● Records shown:
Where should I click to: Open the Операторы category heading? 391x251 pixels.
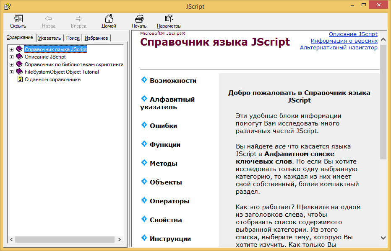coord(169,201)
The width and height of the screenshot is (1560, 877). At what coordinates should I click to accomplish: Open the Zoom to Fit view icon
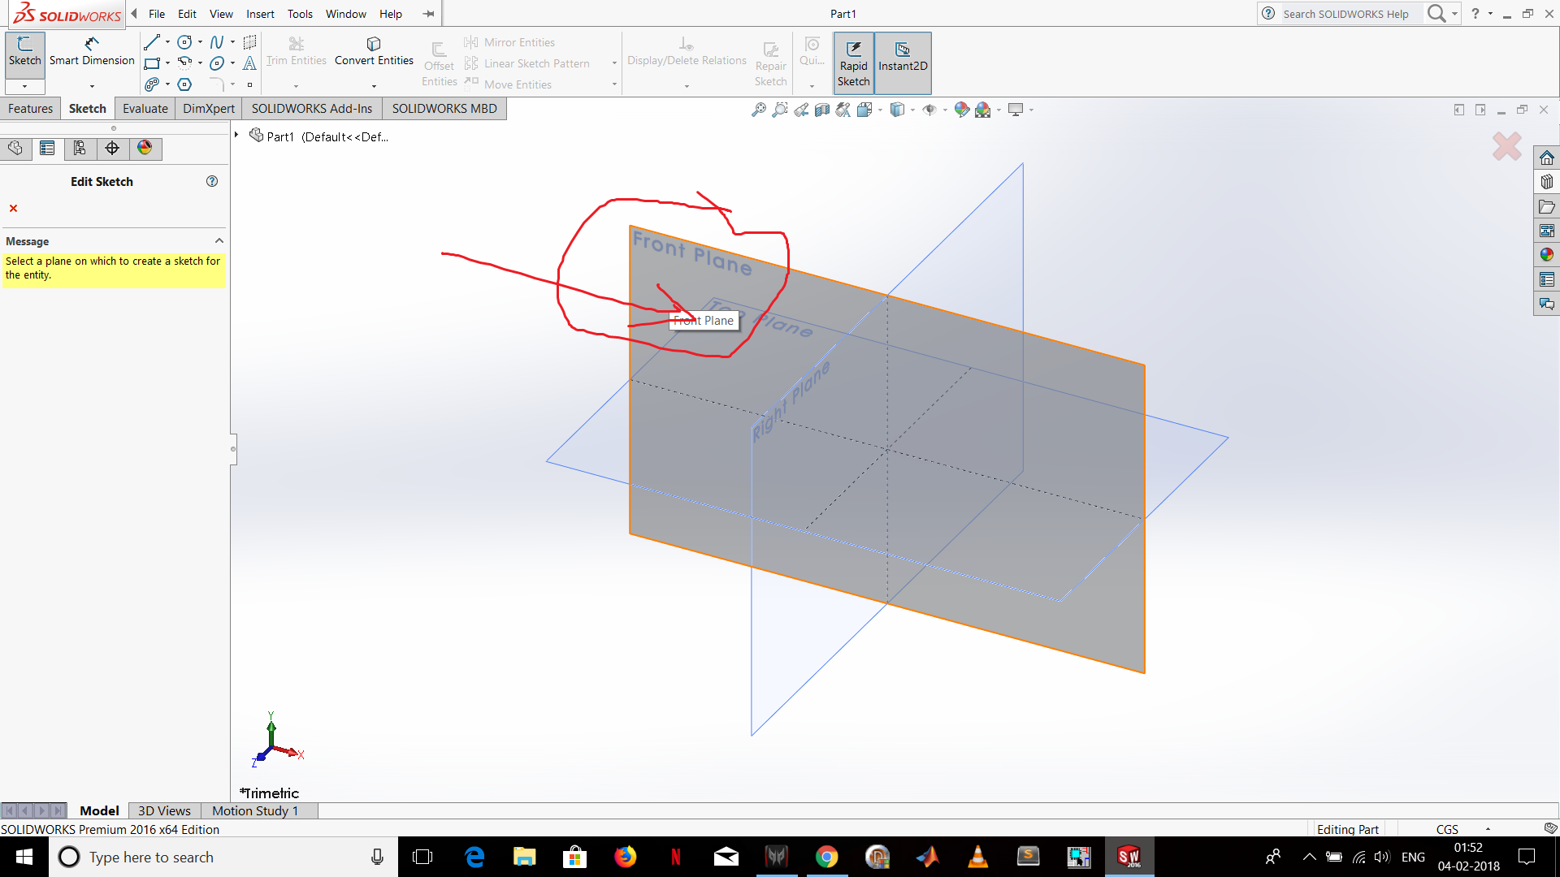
==
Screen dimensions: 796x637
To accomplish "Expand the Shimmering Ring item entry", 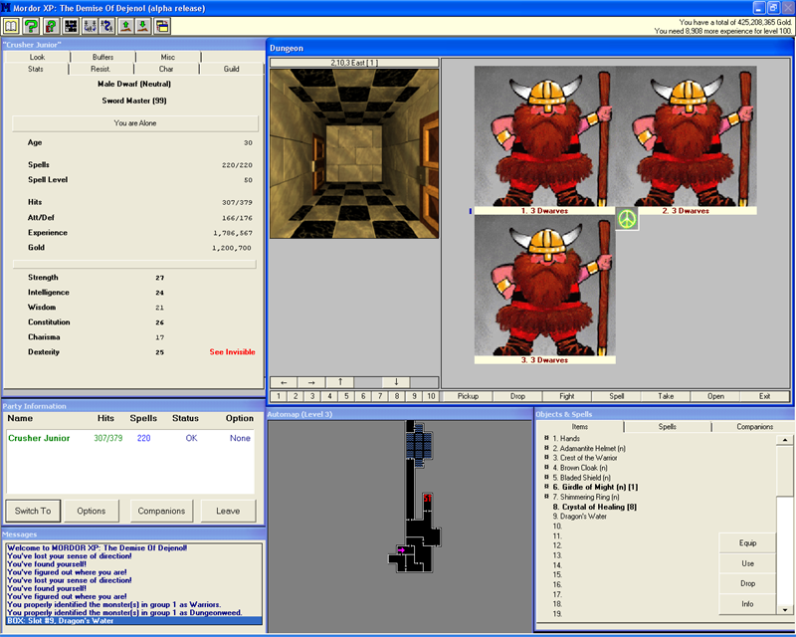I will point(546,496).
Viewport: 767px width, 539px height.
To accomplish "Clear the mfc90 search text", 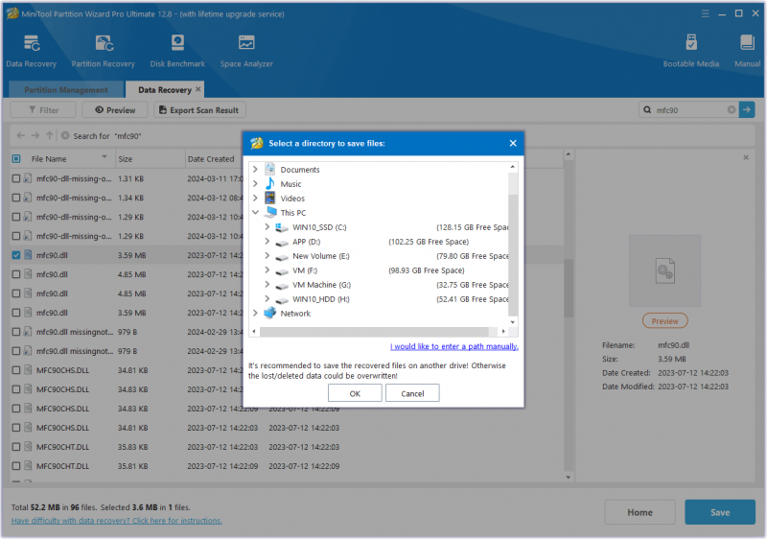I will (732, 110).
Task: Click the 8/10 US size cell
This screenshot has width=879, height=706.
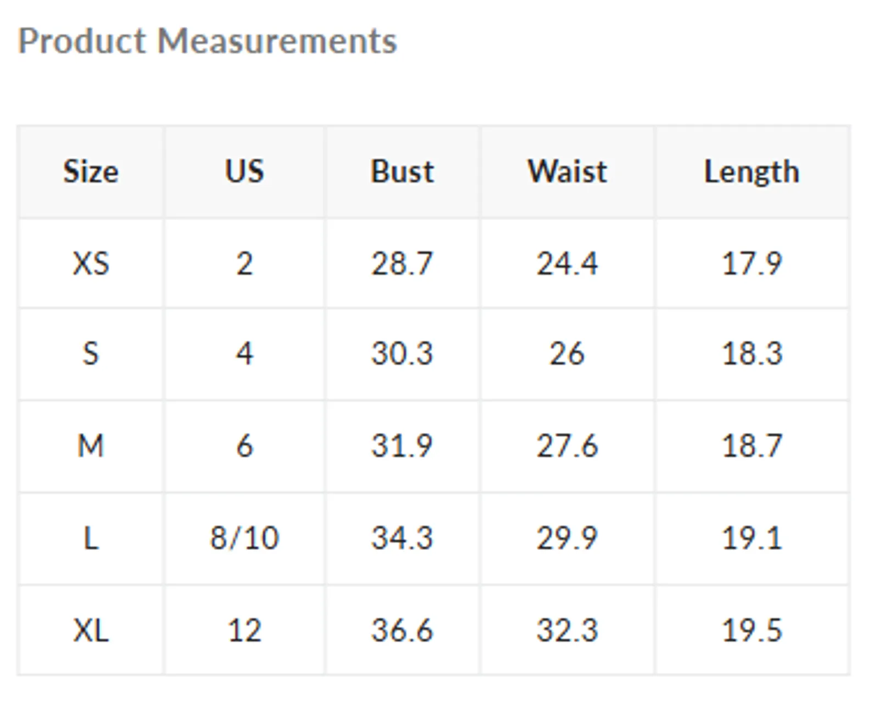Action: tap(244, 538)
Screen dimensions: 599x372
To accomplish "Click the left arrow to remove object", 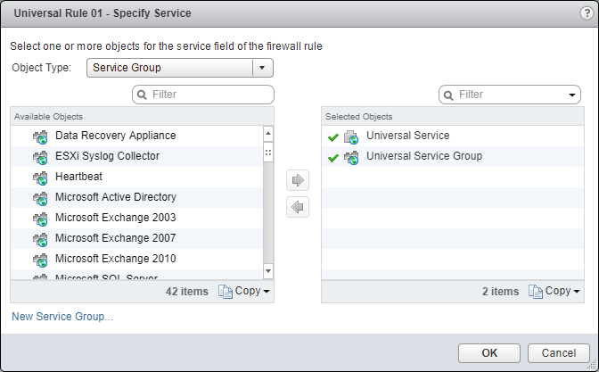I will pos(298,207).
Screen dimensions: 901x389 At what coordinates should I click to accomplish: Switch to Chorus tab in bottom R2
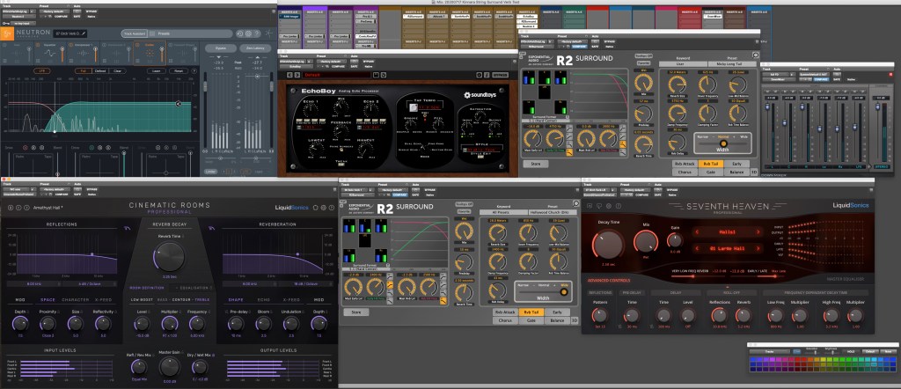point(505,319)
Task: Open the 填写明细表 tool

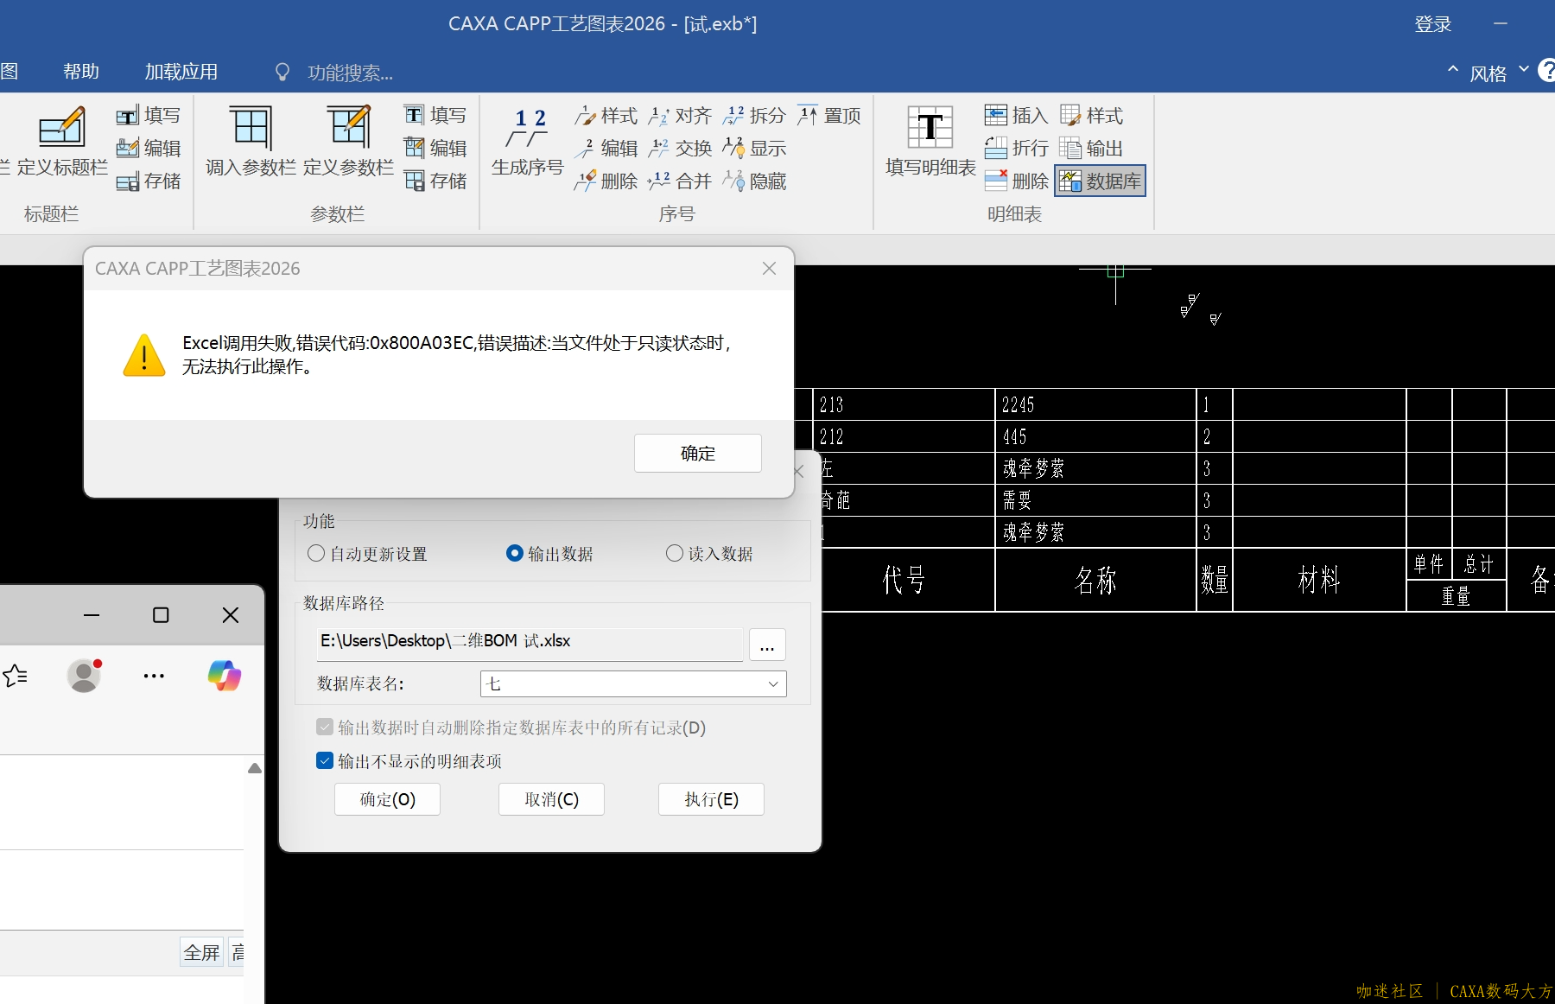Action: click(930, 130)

● Exercise directions: Rewrite every item from the line containing "Screen dimensions: 901x389" down to the line containing "Action: click(930, 130)", with 80 added to each coordinate in the answers. Leave the pictures out of your version.

● Full answer:
Screen dimensions: 901x389 At what coordinates should I click to accomplish: Switch to Chorus tab in bottom R2
point(585,399)
Task: Open the 填写明细表 tool

Action: click(1010, 210)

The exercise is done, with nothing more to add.